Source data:
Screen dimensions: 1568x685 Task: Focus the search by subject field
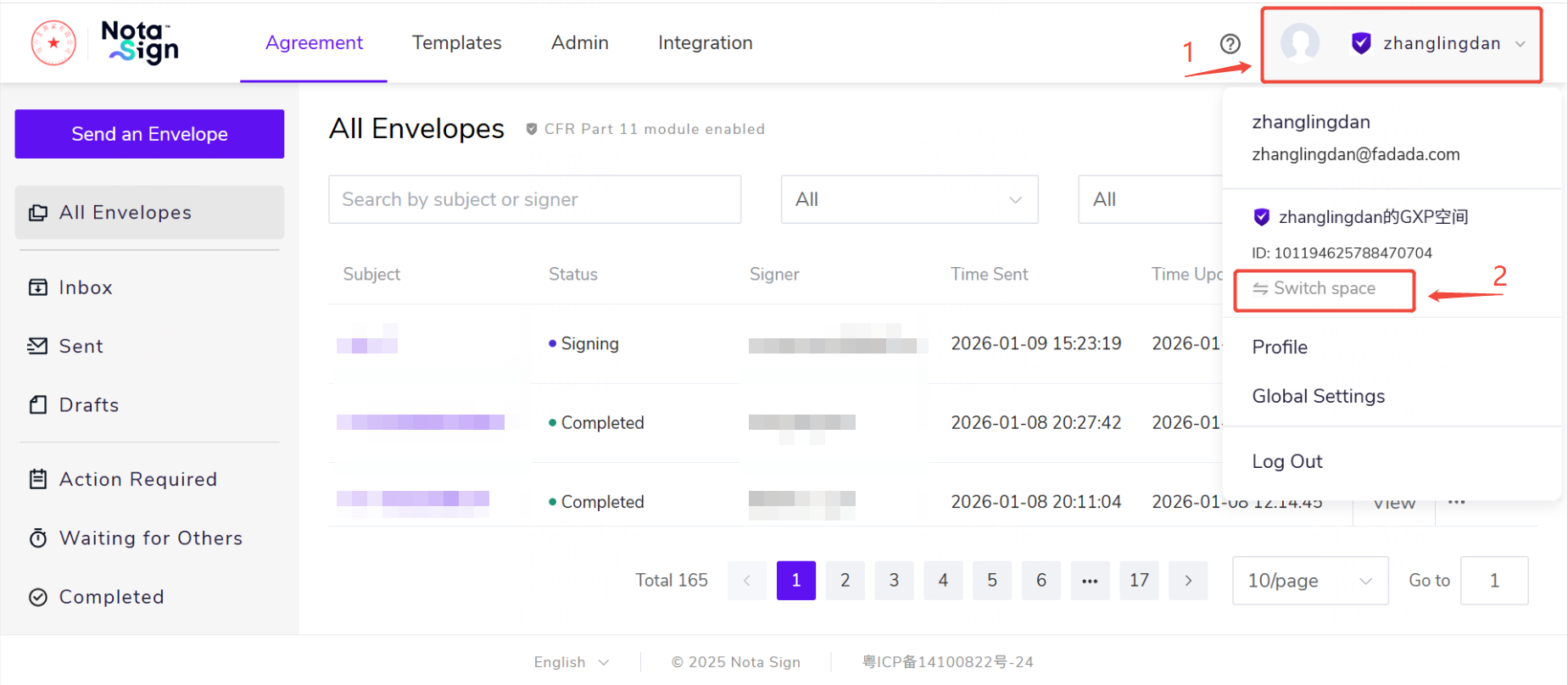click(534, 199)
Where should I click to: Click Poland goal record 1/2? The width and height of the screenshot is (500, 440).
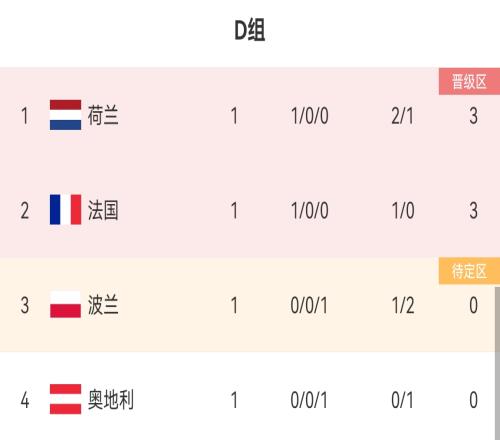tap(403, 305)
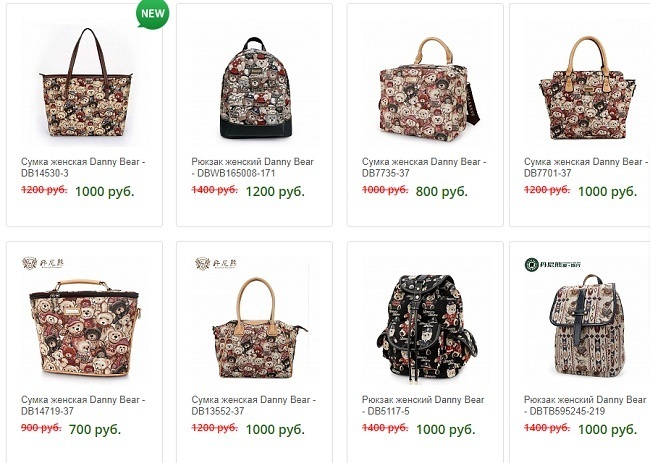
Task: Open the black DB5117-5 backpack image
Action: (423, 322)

### Work to complete
Give again, word for word, the lines from the one containing "Where should I" through the last line of the entries, with pictures omitted and nothing added.

### Response to the task
Where should I click to: Click Poland goal record 1/2? The width and height of the screenshot is (500, 440).
tap(403, 305)
Task: Open the black DB5117-5 backpack image
Action: (423, 322)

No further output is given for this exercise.